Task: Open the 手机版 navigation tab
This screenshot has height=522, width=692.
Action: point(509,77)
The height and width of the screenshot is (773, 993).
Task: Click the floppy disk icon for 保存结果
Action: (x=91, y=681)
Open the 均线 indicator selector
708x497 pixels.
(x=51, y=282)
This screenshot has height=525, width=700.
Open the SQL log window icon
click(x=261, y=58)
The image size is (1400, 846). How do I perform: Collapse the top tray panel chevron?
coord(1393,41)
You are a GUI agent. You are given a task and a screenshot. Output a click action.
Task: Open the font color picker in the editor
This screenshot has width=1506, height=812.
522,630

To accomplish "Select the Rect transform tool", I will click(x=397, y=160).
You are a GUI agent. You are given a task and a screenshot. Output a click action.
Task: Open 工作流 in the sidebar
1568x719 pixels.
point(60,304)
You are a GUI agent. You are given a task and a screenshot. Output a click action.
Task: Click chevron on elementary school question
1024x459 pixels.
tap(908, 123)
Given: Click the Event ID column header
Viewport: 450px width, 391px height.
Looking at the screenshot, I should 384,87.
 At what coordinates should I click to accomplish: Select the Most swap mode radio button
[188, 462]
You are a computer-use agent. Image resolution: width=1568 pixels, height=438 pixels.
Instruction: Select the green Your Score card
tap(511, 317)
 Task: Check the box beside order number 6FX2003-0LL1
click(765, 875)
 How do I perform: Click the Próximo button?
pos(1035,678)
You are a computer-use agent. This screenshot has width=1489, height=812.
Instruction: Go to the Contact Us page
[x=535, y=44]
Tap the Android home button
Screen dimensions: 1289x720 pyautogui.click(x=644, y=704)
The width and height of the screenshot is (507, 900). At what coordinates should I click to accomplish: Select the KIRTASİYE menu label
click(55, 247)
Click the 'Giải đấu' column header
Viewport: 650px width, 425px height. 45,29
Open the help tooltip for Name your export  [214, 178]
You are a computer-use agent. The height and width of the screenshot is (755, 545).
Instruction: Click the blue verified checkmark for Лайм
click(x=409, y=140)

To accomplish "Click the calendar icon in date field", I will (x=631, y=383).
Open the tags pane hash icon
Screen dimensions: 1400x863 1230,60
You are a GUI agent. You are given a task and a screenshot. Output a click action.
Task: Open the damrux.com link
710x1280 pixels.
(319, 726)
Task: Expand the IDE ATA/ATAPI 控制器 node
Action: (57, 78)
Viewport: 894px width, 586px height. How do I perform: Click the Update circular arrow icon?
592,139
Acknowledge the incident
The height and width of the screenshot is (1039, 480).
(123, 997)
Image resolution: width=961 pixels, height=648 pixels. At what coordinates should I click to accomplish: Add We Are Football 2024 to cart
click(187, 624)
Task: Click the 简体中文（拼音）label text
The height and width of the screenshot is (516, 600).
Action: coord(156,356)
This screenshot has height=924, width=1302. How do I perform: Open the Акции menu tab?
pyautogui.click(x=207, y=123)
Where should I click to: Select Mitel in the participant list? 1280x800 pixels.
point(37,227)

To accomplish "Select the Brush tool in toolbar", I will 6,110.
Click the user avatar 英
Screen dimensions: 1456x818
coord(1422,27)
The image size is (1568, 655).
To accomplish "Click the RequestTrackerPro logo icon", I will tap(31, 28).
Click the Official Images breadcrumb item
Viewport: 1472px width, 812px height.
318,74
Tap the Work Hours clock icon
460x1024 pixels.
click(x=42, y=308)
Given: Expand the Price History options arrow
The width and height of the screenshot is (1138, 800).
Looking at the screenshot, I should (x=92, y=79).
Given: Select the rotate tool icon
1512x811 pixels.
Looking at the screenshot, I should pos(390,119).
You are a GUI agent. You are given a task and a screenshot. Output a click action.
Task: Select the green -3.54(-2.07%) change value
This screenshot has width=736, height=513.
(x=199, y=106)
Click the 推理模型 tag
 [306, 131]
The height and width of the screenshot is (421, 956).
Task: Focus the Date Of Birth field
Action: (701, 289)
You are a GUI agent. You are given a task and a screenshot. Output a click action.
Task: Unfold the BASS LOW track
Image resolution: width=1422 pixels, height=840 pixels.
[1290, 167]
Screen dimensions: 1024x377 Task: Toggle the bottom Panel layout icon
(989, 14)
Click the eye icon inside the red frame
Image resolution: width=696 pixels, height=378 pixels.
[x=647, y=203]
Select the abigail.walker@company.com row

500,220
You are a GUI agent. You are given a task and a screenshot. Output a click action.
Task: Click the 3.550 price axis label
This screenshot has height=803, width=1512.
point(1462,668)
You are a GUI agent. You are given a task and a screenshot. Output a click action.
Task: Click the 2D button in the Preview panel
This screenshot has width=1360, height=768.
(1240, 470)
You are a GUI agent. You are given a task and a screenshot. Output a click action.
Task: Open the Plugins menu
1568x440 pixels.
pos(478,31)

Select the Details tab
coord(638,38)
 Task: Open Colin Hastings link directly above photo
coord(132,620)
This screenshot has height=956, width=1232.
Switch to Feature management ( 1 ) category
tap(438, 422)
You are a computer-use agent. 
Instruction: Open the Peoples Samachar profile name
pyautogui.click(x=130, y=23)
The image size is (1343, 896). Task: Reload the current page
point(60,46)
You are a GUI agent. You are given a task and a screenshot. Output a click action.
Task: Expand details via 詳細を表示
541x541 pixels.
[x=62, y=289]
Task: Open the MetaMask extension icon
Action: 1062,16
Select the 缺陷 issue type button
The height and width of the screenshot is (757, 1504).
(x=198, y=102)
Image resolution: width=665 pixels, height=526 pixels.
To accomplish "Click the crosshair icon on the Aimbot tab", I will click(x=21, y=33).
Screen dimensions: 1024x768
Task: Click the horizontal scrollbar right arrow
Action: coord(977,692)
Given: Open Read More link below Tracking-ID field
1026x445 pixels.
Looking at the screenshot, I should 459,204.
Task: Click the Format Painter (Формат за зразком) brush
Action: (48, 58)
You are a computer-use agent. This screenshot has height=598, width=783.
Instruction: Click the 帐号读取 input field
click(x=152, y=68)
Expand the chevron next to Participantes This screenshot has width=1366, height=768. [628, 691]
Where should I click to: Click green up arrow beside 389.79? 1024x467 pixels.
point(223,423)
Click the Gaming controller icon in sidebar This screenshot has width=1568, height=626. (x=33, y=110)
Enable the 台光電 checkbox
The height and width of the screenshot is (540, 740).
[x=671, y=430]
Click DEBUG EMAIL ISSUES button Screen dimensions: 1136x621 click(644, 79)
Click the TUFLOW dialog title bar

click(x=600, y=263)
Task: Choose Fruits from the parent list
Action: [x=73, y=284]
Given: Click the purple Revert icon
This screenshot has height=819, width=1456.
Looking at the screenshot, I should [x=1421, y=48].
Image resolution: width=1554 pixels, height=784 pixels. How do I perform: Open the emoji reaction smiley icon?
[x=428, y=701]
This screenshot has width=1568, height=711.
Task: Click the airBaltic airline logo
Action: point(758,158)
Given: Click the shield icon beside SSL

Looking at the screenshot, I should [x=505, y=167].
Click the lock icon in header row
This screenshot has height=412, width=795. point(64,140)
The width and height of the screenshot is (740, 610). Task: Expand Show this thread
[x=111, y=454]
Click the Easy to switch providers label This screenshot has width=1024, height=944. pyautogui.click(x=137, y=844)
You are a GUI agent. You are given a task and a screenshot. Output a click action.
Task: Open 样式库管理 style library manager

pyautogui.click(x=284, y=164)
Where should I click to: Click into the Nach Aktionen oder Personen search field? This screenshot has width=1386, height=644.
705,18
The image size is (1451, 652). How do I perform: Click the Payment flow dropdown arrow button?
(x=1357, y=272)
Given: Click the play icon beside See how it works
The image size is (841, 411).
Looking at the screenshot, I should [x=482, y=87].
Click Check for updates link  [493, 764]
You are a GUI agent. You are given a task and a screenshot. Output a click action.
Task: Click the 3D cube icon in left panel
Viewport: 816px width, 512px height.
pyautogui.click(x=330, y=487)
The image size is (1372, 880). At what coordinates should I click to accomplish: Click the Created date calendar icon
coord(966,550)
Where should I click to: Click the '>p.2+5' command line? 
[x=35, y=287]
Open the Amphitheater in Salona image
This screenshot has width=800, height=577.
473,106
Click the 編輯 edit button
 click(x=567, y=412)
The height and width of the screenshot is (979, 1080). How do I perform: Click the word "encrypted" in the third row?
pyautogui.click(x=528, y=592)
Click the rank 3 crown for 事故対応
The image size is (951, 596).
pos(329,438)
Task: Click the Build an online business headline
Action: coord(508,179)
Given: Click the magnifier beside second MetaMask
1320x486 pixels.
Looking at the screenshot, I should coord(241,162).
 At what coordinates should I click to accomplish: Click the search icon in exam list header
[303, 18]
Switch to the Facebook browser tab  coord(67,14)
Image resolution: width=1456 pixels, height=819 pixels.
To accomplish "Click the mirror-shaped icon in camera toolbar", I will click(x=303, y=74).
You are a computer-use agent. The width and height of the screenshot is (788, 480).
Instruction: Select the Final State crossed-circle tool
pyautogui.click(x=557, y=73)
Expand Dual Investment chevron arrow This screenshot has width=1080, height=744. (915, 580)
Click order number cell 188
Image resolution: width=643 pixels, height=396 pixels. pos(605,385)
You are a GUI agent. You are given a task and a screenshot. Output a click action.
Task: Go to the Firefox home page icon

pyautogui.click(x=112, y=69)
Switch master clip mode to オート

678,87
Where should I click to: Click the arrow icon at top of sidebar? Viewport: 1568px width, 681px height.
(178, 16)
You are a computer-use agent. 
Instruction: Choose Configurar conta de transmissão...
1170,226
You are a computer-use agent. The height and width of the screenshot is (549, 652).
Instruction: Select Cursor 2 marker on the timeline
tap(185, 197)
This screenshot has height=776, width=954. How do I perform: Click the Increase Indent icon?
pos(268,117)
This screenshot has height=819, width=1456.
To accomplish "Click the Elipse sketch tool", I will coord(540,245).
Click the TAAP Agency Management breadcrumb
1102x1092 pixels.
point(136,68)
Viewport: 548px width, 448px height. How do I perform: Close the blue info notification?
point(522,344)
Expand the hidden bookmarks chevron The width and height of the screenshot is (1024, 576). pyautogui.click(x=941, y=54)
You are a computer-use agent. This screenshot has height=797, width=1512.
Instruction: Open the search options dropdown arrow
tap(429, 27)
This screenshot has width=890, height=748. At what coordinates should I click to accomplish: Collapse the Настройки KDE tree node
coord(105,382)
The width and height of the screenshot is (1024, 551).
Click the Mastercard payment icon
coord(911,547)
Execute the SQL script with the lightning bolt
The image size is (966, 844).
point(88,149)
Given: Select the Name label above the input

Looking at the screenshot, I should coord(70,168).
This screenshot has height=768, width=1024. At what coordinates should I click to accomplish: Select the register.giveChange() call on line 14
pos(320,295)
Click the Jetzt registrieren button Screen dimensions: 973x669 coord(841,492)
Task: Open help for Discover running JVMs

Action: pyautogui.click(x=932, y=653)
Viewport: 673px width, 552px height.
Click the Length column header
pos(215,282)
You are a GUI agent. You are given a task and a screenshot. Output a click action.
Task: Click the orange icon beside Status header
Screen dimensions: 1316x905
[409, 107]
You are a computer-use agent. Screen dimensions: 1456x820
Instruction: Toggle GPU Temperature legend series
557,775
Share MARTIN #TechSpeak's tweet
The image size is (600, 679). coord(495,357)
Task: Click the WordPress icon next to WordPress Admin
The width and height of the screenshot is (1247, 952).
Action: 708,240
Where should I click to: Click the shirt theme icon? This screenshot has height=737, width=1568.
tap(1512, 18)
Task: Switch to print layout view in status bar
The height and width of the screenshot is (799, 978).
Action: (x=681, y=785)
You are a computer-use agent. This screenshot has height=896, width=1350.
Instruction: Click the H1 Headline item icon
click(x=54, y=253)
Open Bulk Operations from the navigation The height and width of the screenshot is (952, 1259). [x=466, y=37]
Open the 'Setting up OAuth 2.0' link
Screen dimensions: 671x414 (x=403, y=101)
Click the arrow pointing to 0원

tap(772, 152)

--

• Task instructions: Copy the lines of the listing exactly as they appear, from the line that contains "Where should I click to: Click the '>p.2+5'" through the line that contains "will click(x=303, y=74).", including both of those lines.

• Solution to this exercise:
Where should I click to: Click the '>p.2+5' command line? 
[x=35, y=287]
Open the Amphitheater in Salona image
This screenshot has width=800, height=577.
473,106
Click the 編輯 edit button
 click(x=567, y=412)
The height and width of the screenshot is (979, 1080). How do I perform: Click the word "encrypted" in the third row?
pyautogui.click(x=528, y=592)
Click the rank 3 crown for 事故対応
The image size is (951, 596).
pos(329,438)
Task: Click the Build an online business headline
Action: coord(508,179)
Given: Click the magnifier beside second MetaMask
1320x486 pixels.
Looking at the screenshot, I should coord(241,162).
 At what coordinates should I click to accomplish: Click the search icon in exam list header
[303, 18]
Switch to the Facebook browser tab  coord(67,14)
Image resolution: width=1456 pixels, height=819 pixels.
To accomplish "Click the mirror-shaped icon in camera toolbar", I will click(x=303, y=74).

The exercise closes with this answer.